[Note: This is one of two design system case studies that Lemonly has produced to test two unique scenarios. See the other case study we made on a company with a large, complex creative team here.]

Meet GRO

GRO heals the mind, body, and spirit in two ways: through franchise stores full of fresh foods and through its online publication, which share healthy recipes and tips to align one’s mental wellness with physical fitness. Their customer base stretches from Boise to Baton Rouge with its headquarters in Minneapolis.

What’s working?

With a new identity the small in-house team is excited to spread far and wide, GRO is committed to implementing a more consistent look and feel through the marketing materials its stores use. Having so many customers across a wide variety of cities and towns in the Midwest, there is a huge potential to become a household name across the country.

GRO’s new identity was built on top of its bedrock elements—a logo suite and a pair of fonts, Merriweather and Montserrat—carried over from previous visual guidelines.

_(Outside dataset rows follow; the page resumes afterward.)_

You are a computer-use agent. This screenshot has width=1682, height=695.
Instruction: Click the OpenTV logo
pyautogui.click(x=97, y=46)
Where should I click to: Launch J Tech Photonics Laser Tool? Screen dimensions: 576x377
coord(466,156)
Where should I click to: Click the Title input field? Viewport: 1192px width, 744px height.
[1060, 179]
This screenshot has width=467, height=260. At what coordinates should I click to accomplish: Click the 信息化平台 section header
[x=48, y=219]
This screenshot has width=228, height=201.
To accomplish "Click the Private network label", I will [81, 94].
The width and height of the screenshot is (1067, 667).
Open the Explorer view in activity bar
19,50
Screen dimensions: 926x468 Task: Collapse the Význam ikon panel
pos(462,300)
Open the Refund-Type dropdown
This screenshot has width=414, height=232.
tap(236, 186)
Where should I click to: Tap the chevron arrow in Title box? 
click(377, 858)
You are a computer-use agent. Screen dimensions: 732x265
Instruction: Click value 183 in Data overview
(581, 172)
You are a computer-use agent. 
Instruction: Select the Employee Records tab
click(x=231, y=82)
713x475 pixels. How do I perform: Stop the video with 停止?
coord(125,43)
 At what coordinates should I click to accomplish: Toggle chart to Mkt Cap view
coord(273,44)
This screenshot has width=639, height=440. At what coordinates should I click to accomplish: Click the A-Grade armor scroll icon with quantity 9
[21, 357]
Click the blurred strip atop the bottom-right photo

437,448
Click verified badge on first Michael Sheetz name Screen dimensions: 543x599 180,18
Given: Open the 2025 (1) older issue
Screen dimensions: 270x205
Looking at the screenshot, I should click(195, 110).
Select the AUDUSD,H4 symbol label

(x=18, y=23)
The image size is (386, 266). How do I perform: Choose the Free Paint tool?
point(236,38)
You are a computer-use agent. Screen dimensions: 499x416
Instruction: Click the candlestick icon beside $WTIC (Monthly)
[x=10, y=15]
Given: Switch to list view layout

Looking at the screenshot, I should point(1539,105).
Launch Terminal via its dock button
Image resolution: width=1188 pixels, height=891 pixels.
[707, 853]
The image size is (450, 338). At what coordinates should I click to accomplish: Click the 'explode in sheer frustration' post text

What are their pain points?

Although the company and its franchises boast nearly 2,000 employees, GRO’s design team is small. Stores are creating their own social posts and print ads that stray far from brand guidelines, though by no fault of their own. One creative director and three visual designers simply isn’t enough bandwidth to support stores in more than 400 disparate locations.

Why GRO needed a design system

GRO’s co-founders and creative director embarked upon the path of a design system, in tandem with the launch of their new identity, in order to ensure consistency. Knowing that most marketing materials will be created by store owners who may not have experience with design, this design system is built custom to be plug ‘n’ play, with elements like email templates and sales collateral that can be easily repurposed while keeping on-brand.


The design system

Color use

GRO’s new identity includes a broad, colorful palette that celebrates a diversity of clients and the unique dietary needs for each individual.

Since the design system is built to be more plug ’n’ play, assets are built with a more evenly weighted array of colors. Additionally, patterning off the structure of GRO itself, three primary colors serve as the anchor, but a number of ancillary colors represent the many franchises.

Illustration library + guidelines

Shapes are rounded instead of sharp to highlight the welcoming nature of the GRO community. Textures are applied to line and shape to create a more genuine, imperfections-are-good feeling.

And to draw a connection between science and nature, organic, free-flowing contours are paired with geometric structures.

Character style

To help achieve a naturalistic portrayal of bodies and ensure proper sensitivities are shown, figures are not illustrated as being overly obese or skinny in a cartoonish manner, but rather show a wide representation of humanity.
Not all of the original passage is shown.